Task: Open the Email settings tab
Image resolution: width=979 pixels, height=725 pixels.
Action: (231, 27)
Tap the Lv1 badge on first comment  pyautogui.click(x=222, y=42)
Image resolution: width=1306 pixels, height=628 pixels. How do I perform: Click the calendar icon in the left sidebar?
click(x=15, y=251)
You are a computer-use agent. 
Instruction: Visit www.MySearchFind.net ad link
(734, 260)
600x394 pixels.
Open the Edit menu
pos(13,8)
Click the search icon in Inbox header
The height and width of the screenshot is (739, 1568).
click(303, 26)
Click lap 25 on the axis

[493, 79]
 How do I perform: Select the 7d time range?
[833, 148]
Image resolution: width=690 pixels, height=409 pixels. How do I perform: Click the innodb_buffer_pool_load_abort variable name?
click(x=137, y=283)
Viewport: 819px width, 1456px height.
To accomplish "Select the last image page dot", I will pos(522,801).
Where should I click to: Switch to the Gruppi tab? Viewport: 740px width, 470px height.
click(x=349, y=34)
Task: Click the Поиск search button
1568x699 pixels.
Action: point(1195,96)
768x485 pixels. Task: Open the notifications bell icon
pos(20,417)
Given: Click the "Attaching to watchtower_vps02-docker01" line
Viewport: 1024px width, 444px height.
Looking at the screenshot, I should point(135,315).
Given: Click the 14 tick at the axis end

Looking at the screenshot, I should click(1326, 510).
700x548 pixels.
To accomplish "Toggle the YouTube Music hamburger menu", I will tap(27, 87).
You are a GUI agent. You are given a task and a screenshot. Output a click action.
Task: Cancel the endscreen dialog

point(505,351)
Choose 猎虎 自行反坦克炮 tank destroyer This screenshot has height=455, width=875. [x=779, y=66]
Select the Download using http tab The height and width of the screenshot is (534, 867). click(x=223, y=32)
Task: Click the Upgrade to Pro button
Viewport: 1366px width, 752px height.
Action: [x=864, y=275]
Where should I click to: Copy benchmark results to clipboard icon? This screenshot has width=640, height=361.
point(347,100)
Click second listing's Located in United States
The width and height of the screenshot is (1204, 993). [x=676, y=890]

☆ ☆ ☆ ☆

Problem statement: Give back, word for word, only the lines from the one containing "Select the Download" through the closing line of the entries.

Finished task:
Select the Download using http tab The height and width of the screenshot is (534, 867). click(x=223, y=32)
Task: Click the Upgrade to Pro button
Viewport: 1366px width, 752px height.
Action: [x=864, y=275]
Where should I click to: Copy benchmark results to clipboard icon? This screenshot has width=640, height=361.
point(347,100)
Click second listing's Located in United States
The width and height of the screenshot is (1204, 993). [x=676, y=890]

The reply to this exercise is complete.